Free, compulsory education became the law of the land in the early 19th century, and today few would question its value. Access for all children to public schools is now an ingrained, essential common good and public right supported by government and taxpayers at all levels.
Today, a group of researchers, physicians, and policy experts declared that access to primary health care for every American family also must be considered part of the common good.
The National Academies of Sciences Engineering Medicine (National Academies) released, Implementing High-Quality Primary Care: Rebuilding the Foundation of Health Care, a comprehensive report that outlines primary care’s positive effects on society. The report sets forth a five-part implementation plan that includes a mechanism for every person in the nation to choose or be assigned a primary care practice that offers on-going primary and preventive care.
Here’s how the report defines primary care: “The provision of whole-person, integrated, accessible, and equitable health care by inter-professional teams who are accountable for addressing the majority of an individual’s health and wellness needs across settings and through sustained relationships with patients, families, and communities.”
Details may vary based on community need, but high-quality primary care could include the integration of dentists, social workers, community health workers, pharmacists, and others. The report explains why federal and state governments and private purchasers need to actively support primary care — and it outlines how a high performing primary care system could have enabled us to better handle the COVID-19 pandemic and other health crises. Also important, the report explains how primary care reduces societal inequities and leads to overall better population health.
I am pleased that this national report highlights and aligns with several of the recommendations in the report we issued in partnership with BioNJ, Emerging From COVID-19: An Action Plan for a Healthier State. Our report also calls for tracking and setting goals for primary care spending. We, too, want more holistic team-based primary care models and to move away from pure fee-for-service payments. We also highlighted and called for an improved working relationship and connection between public health officials and primary care clinicians to improve overall health in the communities they both serve.
The support from respected national leaders strengthens our calls to action for New Jersey.
This is not the first report that the National Academies has released calling for greater investment and support for primary care. The authors acknowledge that prior reports have not resulted in measurable change and, therefore, they drafted this report as an implementation plan and set forth metrics to measure progress.
Intentionally, they provide only a few, but very specific and readily available, metrics. This is where I want to draw your attention. You, our members, including purchaser partners and policy makers, should look at these measures and track where you are on them and how you can improve on them.

◆ INSTRUCTIONS FOR THE TASK
From the text on primary care above, list the types of professionals it names as possibly integrated into high-quality primary care.

Records from a collection
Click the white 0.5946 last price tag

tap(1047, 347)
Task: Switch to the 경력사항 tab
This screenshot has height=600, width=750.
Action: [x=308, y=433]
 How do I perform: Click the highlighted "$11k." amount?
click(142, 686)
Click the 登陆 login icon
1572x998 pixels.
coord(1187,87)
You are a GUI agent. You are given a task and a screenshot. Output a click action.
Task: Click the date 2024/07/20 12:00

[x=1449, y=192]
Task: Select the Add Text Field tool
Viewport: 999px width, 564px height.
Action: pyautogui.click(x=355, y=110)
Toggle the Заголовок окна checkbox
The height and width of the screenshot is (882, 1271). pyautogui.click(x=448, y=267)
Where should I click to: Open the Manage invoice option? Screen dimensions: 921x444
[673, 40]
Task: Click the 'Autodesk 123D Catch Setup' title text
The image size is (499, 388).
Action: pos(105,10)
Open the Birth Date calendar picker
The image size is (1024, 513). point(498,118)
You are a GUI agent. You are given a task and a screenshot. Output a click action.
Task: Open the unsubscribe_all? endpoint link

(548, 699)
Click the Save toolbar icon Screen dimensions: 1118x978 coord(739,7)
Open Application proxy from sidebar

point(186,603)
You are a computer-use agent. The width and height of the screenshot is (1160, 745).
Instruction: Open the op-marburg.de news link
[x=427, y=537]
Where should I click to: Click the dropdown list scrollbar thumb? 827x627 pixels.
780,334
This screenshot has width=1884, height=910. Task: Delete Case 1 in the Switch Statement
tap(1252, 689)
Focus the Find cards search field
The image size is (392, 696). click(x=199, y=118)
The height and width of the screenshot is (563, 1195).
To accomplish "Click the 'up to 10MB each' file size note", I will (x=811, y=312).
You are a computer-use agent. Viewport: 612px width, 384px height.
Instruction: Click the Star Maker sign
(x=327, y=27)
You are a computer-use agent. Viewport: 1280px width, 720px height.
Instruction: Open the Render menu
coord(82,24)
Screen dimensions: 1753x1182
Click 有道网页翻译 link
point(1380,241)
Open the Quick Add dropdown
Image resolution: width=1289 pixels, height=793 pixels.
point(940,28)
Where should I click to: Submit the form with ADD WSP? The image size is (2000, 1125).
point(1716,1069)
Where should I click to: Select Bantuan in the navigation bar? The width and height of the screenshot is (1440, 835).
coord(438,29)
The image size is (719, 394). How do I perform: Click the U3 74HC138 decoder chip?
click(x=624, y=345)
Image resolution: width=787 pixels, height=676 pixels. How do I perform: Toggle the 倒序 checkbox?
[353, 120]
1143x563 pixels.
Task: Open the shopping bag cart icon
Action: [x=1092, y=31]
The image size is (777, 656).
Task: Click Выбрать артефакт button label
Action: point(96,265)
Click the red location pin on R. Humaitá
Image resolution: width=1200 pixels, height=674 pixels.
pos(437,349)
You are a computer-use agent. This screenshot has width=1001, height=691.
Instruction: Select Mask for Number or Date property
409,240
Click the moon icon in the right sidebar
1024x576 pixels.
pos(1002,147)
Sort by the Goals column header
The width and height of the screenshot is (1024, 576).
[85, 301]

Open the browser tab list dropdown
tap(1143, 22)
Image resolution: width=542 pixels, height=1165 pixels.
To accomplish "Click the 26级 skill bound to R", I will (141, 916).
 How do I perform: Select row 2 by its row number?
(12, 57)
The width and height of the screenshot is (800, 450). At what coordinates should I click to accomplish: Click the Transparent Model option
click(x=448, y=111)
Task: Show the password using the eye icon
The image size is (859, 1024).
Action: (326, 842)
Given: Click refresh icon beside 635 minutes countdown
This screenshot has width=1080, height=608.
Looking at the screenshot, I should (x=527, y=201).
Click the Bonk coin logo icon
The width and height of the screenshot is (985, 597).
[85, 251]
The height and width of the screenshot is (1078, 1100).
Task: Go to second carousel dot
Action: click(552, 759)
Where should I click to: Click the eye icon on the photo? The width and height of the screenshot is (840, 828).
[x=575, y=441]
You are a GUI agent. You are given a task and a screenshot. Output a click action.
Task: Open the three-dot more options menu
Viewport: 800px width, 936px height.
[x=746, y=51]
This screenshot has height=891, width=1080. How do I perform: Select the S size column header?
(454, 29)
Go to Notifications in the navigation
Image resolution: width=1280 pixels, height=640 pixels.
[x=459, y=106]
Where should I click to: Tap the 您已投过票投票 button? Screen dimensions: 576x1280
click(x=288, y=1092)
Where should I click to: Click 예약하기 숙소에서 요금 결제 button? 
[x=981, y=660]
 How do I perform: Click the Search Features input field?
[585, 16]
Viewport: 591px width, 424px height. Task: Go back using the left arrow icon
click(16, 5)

◆ SOLUTION TO THE EXERCISE
Dentists, social workers, community health workers, pharmacists